Abstract: SA-PO227
Plasmablastic Lymphoma Associated with IgD Lambda Light Chain Monoclonal Gammopathy and Severe AKI
Session Information
- Trainee Case Reports - V
October 27, 2018 | Location: Exhibit Hall, San Diego Convention Center
Abstract Time: 10:00 AM - 12:00 PM
Category: Trainee Case Reports
- 102 AKI: Clinical, Outcomes, and Trials
Authors
- Abramson, Matthew, New York Presbyterian, New York, New York, United States
- Glezerman, Ilya, Memorial Sloan Kettering Cancer Center, New York, New York, United States
Introduction
Light chain cast nephropathy is the most common pattern of acute kidney injury in patients with multiple myeloma, seen in up to 47.5% of cases. Free light chains (FLC) are freely filtered and undergo endocytosis by proximal tubular cells via apical receptors. When these receptors become saturated, the resultant load of urinary free FLC co-aggregate with uromodulin causing precipitation and obstruction of the distal tubules, and inducing an inflammatory response. Most cases result from a single plasma clone of multiple myeloma. 2% of myeloma cases are of the IgD variant; only 5 cases have been reported to cause light chain cast nephropathy, and none as a result of lymphoma. This report describes the first case of presumed IgD lambda light chain cast nephropathy due to plasmablastic lymphoma.
Case Description
74 year-old man status-post nephrectomy at age 2, history of diffuse large B cell lymphoma status post R-CHOP in 2016 attaining complete remission, recent biopsy of new perisplenic lymph node revealing plasmablastic lymphoma, who presented with anorexia and decreased urine output. Nephrology was consulted for acute kidney injury (AKI) with creatinine of 9.7mg/dL (baseline of 1.2mg/dL).

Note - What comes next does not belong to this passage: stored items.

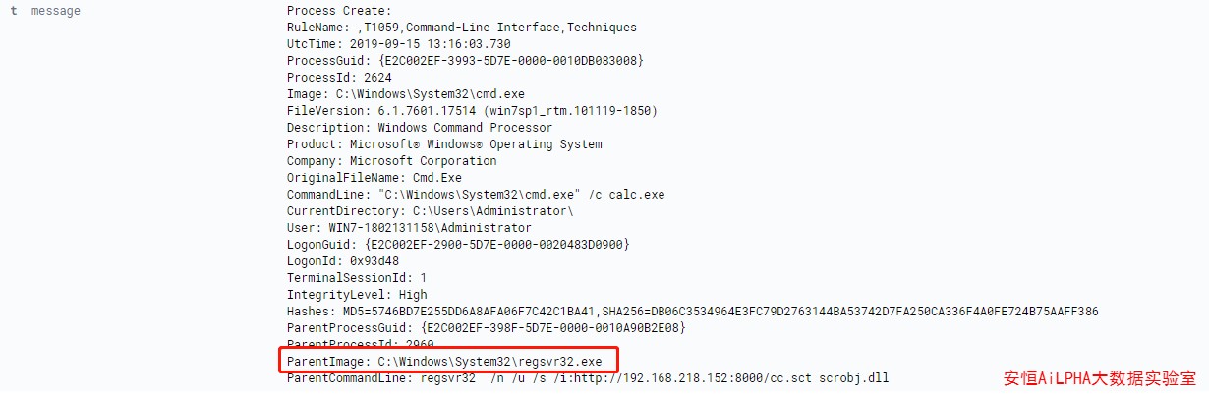Click the highlighted ParentImage regsvr32.exe line
This screenshot has height=399, width=1209.
coord(447,362)
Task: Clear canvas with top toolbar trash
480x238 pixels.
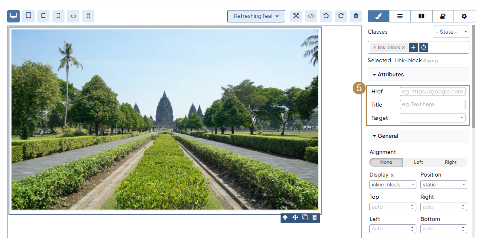Action: coord(356,16)
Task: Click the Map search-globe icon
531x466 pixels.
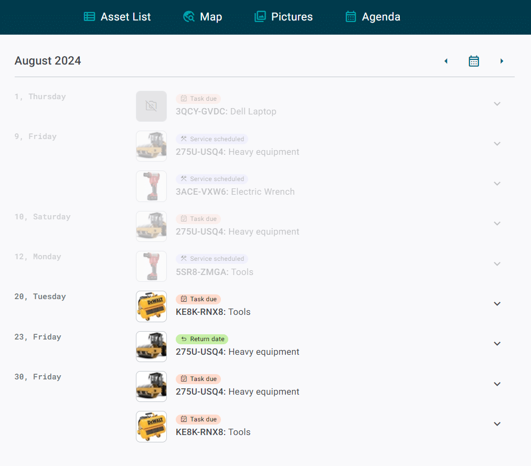Action: pos(188,16)
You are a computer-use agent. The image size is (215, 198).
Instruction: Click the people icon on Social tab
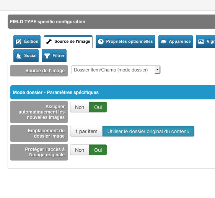click(18, 56)
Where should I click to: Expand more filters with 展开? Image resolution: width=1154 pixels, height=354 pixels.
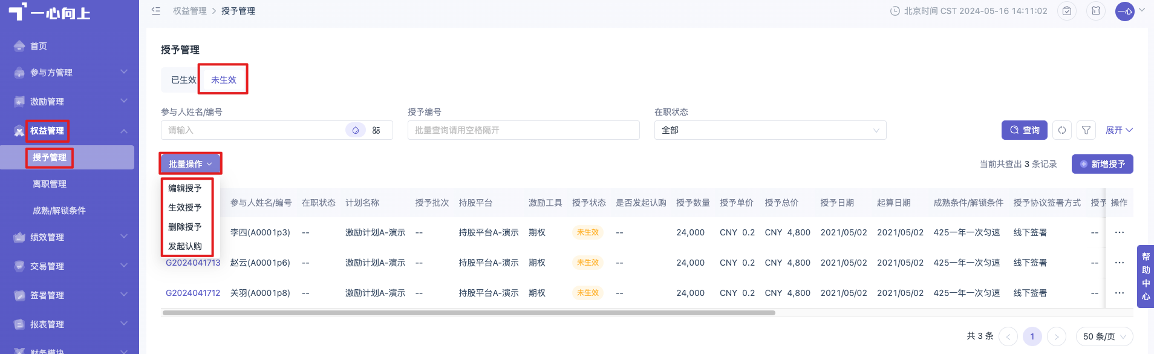coord(1119,130)
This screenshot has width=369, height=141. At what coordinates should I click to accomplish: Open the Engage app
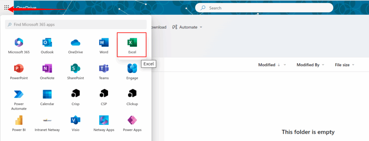click(x=132, y=72)
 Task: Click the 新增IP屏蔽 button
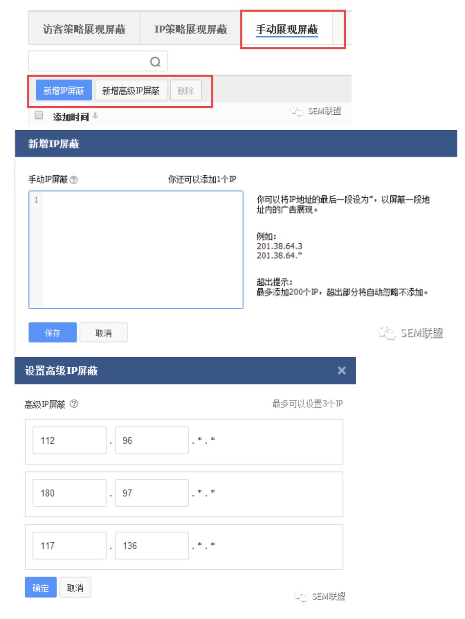click(x=64, y=90)
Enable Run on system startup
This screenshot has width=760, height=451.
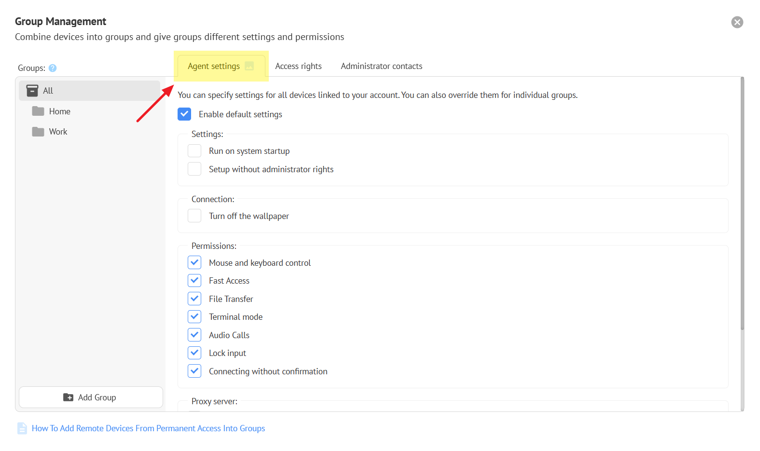[x=194, y=151]
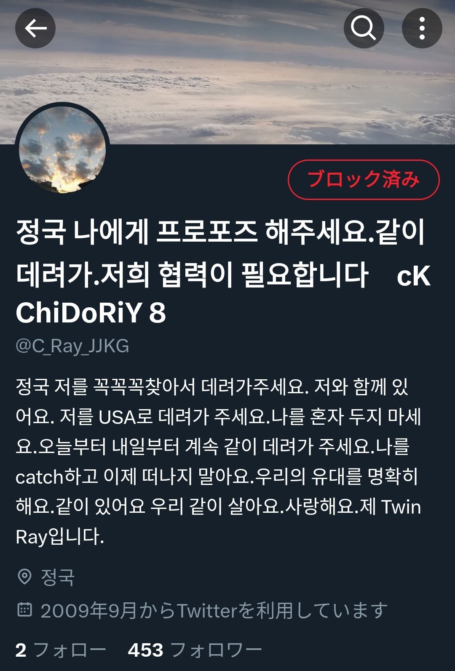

He was found to have an IgD monoclonal gammopathy (1.4 g/dL), increasing serum lambda light chains (from 91mg/dL 3 weeks prior to 624mg/dL), and a kappa:lambda ratio of <0.01. 24-hour urine protein was 2.39g with M-spike of 1.65g and urinary immune-fixation positive for IgD lambda light chains. There was no obstruction on renal ultrasound. Bone marrow biopsy showed 0.2% lambda restricted clone, but no plasmacytosis. Although kidney biopsy was not obtained, the presumed diagnosis was IgD lambda light chain cast nephropathy. He was given intravenous hydration followed by cyclophosphamide, bortezomib, and dexamethasone. Serum creatinine improved rapidly to 3.1 mg/dL, serum lambda FLC improved to 40 mg/dL over the following week and patient was discharged home.
Discussion
Our patient developed severe AKI in the setting of IgD lambda FLC gammopathy likely leading to the development of cast nephropathy. Multiple myeloma literature reports up to 80% chance of renal recovery in patients with 60% reduction of serum FLC by 21 days. This patient had a similar remarkable response to standard myeloma therapy although his underlying pathology was plasmablastic lymphoma.